Mais qu’importe si vraiment les dernières œuvres valent mieux que les autres ? et qu’importe si c’est parce qu’elles sont des novissima verba qu’elles sont de plus haut parage ? Car, au fond, « il n’y a de bonheur et de vertu qu’au moral », comme eût dit le Jules Romains des meilleurs jours. Entre la décrépitude et la transfiguration, Antoine Compagnon ne tranche donc pas. Ce qui l’intéresse, c’est ce que l’œuvre tardive dit de celui qui la perçoit comme admirable ou pitoyable. Ce qui l’intéresse, ce sont deux fantasmes des écrivains : l’œuvre ultime – qu’elle soit dernière par la volonté de l’artiste ou par celle du destin – et le silence qui, du vivant de l’artiste ou après sa mort, la suit.

Il est très rare qu’un écrivain en finisse de son plein gré avec la littérature : mais il y a tout de même l’exception Rimbaud. Il est moins rare qu’un auteur songe à se débarrasser du fardeau de l’art : les quatre nuances de la nomenclature barthésienne du non-agir – otium studiosum, bricolage, komboloï et Wou-weï – sont peut-être la manifestation par excellence de ce désir qui, parce qu’il est trop actif, empêche son propre assouvissement. Les auteurs qui, peut-être, sont les plus habiles dans l’art d’éviter d’écrire, sont ceux qui n’ont jamais vraiment fait œuvre, ceux qui, pour détourner une belle formule de Thomas Mann, n’ont jamais « cessé de commencer » à écrire : c’est Ximénès Doudan, « précepteur vieilli devenu un ami de la famille, entretenu jusqu’à sa mort par le duc Victor de Broglie puis le duc Albert de Broglie, son ancien élève, spirituel conversationniste passant des jours paisibles dans la bibliothèque du château », qui, après quelques « subtils articles de jeunesse », n’écrivit plus que « des lettres à ses amis, et quelques rares pensées couchées dans un carnet » ; c’est, aussi, l’ami taciturne du prolifique Chateaubriand, Joseph Joubert, autre modèle « de ces hommes trop intelligents pour écrire. »

 

« Le soir de la vie apporte avec soi sa lampe »

L’œuvre ultime – quand œuvre il y a – vaut donc – quand elle vaut quelque chose – à la fois pour elle-même, et par le rare et sage renoncement à écrire, à peindre, à composer, qu’elle annonce ; un renoncement, un silence qu’elle semble parfois porter en elle-même ; et qui menace parfois de l’anéantir : témoin le Virgile de Broch, qui songe à détruire l’Énéide, témoin Gogol brûlant Les Âmes mortes.
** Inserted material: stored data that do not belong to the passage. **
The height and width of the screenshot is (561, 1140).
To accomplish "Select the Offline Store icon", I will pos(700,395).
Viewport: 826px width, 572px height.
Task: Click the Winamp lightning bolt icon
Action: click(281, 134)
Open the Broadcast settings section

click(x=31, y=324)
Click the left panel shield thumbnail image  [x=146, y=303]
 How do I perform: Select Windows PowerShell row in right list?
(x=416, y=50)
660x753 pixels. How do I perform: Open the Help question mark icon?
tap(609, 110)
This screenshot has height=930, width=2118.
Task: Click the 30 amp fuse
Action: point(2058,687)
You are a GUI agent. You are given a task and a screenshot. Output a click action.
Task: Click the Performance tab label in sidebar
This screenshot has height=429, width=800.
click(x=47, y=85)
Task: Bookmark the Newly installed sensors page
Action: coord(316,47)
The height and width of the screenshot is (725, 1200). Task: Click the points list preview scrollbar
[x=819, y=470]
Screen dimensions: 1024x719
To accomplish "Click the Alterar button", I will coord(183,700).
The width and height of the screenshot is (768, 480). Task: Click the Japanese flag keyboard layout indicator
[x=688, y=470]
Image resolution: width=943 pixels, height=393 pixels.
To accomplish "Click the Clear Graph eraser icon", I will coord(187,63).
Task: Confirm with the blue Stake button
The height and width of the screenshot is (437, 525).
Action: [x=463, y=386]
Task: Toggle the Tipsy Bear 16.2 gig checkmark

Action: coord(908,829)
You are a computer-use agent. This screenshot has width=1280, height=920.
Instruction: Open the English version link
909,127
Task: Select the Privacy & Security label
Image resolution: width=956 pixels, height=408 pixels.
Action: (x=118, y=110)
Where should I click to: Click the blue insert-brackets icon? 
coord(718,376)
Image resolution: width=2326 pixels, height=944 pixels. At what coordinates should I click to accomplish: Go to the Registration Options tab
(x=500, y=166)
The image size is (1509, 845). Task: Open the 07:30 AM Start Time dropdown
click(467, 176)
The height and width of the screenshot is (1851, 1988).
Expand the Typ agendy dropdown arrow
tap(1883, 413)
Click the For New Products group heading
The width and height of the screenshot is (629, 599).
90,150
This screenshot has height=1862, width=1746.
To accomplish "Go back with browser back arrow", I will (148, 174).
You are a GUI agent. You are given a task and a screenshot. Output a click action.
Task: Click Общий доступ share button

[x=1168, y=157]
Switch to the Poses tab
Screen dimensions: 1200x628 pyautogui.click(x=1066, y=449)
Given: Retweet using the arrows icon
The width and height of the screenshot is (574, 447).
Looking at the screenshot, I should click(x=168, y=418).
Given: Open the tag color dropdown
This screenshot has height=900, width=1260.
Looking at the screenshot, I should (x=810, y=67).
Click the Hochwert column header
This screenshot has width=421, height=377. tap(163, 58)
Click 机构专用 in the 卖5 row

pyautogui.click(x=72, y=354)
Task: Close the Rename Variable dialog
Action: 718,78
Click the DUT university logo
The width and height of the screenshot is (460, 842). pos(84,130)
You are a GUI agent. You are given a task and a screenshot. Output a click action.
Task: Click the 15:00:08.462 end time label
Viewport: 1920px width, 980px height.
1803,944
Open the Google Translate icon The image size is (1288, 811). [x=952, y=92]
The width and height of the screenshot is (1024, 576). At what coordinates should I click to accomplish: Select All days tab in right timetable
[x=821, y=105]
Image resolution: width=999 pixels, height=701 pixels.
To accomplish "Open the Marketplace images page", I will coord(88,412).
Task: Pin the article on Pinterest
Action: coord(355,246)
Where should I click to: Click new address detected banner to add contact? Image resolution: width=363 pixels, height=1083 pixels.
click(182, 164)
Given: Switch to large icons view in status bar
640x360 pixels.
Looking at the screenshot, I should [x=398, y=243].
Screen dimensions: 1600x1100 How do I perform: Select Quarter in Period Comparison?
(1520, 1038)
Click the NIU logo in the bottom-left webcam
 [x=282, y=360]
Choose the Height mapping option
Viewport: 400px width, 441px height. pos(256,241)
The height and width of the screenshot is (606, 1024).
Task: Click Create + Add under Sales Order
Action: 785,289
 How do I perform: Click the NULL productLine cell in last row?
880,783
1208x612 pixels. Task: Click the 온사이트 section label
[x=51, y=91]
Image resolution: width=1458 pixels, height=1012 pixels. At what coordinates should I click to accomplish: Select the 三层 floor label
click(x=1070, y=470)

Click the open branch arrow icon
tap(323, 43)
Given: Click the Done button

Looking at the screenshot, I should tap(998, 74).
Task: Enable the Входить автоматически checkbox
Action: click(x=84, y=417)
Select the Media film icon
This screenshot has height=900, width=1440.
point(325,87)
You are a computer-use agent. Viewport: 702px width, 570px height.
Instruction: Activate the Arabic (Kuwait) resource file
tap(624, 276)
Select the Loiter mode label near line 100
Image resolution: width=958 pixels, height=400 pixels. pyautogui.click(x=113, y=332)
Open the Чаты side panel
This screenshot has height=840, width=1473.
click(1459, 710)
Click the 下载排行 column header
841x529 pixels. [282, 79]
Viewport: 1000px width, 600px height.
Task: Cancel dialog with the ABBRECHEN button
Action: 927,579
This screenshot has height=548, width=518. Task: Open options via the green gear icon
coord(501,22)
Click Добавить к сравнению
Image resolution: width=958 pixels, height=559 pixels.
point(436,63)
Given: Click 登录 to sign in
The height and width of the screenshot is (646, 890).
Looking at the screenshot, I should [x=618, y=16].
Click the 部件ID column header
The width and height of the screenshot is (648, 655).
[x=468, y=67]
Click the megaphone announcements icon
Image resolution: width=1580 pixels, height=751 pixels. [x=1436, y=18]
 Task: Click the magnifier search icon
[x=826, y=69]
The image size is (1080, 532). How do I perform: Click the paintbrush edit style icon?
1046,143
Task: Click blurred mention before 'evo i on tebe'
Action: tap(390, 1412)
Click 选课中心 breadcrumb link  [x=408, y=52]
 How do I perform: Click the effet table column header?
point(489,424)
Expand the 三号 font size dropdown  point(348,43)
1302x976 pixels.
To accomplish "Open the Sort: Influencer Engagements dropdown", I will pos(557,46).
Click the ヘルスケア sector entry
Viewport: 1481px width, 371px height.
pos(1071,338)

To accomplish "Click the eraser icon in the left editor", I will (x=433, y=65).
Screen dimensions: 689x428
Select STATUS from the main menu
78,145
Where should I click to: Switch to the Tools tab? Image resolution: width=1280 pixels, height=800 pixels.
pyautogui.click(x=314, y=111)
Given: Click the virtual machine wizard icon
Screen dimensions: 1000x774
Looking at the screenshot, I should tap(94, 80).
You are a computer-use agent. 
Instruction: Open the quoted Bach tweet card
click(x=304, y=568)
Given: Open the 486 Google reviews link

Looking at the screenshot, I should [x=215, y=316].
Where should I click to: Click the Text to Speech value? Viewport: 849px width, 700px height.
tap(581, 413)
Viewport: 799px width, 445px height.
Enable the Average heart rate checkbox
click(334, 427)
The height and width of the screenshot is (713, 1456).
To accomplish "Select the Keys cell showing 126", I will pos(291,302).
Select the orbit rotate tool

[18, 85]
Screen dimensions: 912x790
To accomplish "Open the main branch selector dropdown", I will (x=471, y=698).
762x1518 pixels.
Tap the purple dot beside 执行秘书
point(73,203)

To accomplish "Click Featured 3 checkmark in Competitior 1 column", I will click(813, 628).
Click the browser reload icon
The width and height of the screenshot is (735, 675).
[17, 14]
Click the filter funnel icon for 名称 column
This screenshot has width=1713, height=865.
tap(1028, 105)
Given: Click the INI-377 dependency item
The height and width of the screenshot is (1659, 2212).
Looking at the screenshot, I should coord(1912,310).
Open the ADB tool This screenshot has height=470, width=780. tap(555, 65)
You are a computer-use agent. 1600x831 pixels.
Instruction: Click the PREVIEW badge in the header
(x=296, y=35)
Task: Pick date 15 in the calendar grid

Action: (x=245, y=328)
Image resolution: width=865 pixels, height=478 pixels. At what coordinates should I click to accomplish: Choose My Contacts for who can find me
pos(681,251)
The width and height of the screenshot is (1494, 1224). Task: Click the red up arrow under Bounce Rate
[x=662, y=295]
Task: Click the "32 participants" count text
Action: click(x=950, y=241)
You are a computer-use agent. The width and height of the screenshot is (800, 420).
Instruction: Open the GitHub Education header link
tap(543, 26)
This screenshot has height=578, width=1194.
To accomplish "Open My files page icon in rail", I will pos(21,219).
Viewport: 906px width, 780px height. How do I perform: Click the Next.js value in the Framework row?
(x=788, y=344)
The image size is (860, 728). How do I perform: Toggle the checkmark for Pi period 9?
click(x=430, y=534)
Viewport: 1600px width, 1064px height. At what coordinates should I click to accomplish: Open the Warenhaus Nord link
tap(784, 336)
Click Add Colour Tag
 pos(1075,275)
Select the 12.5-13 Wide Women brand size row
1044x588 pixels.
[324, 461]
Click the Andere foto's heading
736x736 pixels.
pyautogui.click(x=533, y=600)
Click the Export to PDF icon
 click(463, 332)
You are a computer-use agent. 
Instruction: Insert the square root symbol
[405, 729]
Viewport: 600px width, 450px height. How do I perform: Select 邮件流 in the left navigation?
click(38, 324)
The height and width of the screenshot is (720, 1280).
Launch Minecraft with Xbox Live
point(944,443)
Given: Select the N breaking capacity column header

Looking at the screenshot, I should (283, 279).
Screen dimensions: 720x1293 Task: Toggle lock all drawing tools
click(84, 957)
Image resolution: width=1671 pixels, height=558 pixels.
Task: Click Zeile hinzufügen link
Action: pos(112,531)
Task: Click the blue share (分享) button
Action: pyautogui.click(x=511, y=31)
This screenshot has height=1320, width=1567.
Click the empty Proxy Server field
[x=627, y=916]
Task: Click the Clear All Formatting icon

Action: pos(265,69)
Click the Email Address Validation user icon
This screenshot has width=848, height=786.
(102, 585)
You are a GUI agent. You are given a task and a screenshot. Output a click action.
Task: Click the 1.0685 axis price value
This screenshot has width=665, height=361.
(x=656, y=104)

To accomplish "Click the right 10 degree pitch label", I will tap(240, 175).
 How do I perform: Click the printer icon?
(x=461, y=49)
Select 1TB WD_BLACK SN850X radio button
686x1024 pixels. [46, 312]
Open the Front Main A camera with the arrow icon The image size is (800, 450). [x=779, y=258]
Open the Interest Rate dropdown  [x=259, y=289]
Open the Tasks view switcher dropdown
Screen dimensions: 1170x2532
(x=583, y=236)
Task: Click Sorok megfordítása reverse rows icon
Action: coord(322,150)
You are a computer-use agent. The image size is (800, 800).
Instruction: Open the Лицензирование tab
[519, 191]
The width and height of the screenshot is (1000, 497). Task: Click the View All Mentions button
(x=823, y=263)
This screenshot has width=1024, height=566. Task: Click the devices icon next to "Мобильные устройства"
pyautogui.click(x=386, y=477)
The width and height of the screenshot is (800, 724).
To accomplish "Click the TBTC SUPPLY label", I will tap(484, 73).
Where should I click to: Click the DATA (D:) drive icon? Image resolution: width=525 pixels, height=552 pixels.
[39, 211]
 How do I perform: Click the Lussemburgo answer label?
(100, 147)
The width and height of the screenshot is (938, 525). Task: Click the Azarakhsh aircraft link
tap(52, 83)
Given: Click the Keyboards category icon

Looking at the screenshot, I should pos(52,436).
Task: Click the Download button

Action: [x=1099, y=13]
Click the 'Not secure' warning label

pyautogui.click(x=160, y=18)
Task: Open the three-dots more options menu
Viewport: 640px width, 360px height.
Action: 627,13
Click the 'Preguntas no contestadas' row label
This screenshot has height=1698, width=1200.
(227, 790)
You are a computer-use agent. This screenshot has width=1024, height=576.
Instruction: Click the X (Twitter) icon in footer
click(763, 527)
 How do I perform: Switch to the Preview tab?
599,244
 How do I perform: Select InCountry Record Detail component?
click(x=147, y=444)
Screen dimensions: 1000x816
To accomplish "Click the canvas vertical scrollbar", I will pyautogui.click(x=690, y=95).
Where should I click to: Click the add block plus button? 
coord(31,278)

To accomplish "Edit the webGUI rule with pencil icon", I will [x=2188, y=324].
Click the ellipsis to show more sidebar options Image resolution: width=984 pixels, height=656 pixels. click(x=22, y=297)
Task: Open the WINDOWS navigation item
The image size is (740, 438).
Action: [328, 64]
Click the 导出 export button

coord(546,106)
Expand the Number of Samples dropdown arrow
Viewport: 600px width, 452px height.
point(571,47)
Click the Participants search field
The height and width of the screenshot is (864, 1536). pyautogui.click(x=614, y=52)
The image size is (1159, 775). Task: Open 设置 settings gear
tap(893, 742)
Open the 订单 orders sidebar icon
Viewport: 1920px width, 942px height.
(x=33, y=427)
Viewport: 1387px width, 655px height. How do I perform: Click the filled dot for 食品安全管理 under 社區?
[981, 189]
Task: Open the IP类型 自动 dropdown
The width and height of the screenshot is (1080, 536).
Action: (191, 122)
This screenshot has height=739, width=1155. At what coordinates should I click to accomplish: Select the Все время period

Elle a ainsi quelque chose d’acousmatique : celui qui y parle, c’est l’écrivain d’après l’écrire ; ou plutôt, ce qui y parle, c’est une œuvre passée de l’autre côté d’elle-même, ayant fait le fameux « pas au-delà » de Maurice Blanchot. C’est pourquoi, souvent, ces œuvres-terminus parlent ou chantent d’une voix voilée : les Gesänge der Frühe de Schumann nous rappellent dès les premières notes que, selon la tradition hésiodique, le Jour est fils de la Nuit ; les quatre derniers cycles pour piano de Brahms – op. 116, op. 117, op. 118, op. 119 –, composés à Bad Ischl durant les étés 1892 et 1893, sont des œuvres du détachement sinon de la résignation ou du renoncement ; quant à « Beim Schlafengehen » et « Im Abendrot » de Richard Strauss, ce sont des Lieder qui, au-delà de leurs titres programmatiques, sont comme érodés par la mer du temps qui depuis trop longtemps déjà use leur auteur.

Ces œuvres terminales paraissent ainsi habitées d’une lumière sans source. Ou, pour le dire avec les mots d’un Joubert qui semble ne s’être jamais laissé tromper ni par les sourdes promesses de l’aube ni par la tonitruante lumière de midi : « Le soir de la vie apporte avec soi sa lampe ».